▶ ASSIGNMENT
For the listing that follows, give again exactly the lines from the one with "Nieuws (475, 2459)" to the one with "Foto's (671, 377)", including both.

-------- MATERIAL PROVIDED --------

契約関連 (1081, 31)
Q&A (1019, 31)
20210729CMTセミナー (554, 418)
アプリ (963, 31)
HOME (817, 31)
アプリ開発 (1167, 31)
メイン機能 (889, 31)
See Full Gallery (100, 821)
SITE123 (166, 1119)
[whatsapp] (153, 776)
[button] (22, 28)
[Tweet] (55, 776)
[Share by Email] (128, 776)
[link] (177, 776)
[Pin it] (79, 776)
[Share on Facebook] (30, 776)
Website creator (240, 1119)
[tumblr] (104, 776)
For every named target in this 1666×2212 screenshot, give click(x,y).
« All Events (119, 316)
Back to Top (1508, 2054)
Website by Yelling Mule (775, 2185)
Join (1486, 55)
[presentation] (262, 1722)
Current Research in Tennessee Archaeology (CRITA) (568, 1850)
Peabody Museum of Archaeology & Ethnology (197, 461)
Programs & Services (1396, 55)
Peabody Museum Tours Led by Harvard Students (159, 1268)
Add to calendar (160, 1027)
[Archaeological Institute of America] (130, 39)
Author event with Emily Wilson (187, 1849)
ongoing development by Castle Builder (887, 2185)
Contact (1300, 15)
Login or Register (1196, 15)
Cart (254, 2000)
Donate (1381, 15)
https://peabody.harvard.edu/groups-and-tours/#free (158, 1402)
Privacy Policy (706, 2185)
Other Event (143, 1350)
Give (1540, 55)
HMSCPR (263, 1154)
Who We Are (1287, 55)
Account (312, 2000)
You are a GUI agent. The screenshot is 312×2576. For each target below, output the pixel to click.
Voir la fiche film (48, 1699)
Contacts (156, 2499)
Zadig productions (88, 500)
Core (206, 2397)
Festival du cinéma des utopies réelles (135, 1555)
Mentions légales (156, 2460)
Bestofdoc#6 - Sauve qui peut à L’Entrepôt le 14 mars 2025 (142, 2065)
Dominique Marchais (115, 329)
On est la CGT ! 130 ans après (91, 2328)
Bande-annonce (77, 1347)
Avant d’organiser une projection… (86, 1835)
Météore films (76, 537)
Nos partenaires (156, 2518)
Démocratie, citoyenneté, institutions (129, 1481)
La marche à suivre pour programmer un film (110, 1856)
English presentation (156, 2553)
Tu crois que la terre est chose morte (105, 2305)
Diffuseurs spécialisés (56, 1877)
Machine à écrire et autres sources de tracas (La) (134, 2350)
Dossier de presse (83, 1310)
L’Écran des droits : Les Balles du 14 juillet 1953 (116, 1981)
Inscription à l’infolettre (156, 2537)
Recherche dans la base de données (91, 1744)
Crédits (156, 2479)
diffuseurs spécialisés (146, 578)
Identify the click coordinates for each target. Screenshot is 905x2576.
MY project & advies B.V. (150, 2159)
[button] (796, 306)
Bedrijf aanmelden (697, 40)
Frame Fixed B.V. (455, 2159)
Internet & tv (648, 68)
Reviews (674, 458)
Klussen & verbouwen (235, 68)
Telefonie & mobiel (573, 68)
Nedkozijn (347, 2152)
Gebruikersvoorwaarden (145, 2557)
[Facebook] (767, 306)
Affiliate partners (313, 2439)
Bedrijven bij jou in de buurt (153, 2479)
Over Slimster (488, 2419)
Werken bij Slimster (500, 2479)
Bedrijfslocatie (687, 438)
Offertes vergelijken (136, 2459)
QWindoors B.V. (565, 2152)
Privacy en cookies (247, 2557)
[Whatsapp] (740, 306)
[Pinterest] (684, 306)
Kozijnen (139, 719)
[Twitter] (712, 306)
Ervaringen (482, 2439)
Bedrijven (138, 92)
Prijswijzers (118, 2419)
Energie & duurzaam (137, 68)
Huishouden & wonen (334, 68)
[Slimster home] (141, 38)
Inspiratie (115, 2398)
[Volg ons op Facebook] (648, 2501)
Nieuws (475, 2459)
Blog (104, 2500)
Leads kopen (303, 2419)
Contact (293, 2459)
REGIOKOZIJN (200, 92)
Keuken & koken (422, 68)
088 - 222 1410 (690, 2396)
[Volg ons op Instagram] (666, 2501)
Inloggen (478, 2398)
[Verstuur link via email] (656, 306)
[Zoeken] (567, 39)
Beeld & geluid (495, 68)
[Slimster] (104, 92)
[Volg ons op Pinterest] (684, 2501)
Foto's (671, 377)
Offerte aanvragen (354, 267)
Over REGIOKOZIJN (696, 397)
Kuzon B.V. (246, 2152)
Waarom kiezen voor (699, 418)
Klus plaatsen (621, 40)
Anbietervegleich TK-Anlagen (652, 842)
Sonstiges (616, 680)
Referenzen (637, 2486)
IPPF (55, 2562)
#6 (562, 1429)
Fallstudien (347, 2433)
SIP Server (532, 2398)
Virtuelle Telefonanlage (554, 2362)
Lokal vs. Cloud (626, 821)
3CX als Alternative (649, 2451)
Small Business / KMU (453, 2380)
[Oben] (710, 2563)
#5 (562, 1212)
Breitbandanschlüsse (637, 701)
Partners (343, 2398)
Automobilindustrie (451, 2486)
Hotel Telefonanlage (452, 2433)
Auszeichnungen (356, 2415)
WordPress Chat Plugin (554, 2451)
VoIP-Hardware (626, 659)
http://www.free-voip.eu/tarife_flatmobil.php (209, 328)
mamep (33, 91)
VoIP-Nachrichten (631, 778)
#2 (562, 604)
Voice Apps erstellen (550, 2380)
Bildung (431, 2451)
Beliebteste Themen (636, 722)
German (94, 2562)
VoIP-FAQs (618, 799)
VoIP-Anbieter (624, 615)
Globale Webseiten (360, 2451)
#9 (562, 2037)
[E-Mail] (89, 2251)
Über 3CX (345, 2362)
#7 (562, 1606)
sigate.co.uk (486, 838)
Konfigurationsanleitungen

--------

▶ SOLVED PROBLEM
Nieuws (475, 2459)
Blog (104, 2500)
Leads kopen (303, 2419)
Contact (293, 2459)
REGIOKOZIJN (200, 92)
Keuken & koken (422, 68)
088 - 222 1410 (690, 2396)
[Volg ons op Instagram] (666, 2501)
Inloggen (478, 2398)
[Verstuur link via email] (656, 306)
[Zoeken] (567, 39)
Beeld & geluid (495, 68)
[Slimster] (104, 92)
[Volg ons op Pinterest] (684, 2501)
Foto's (671, 377)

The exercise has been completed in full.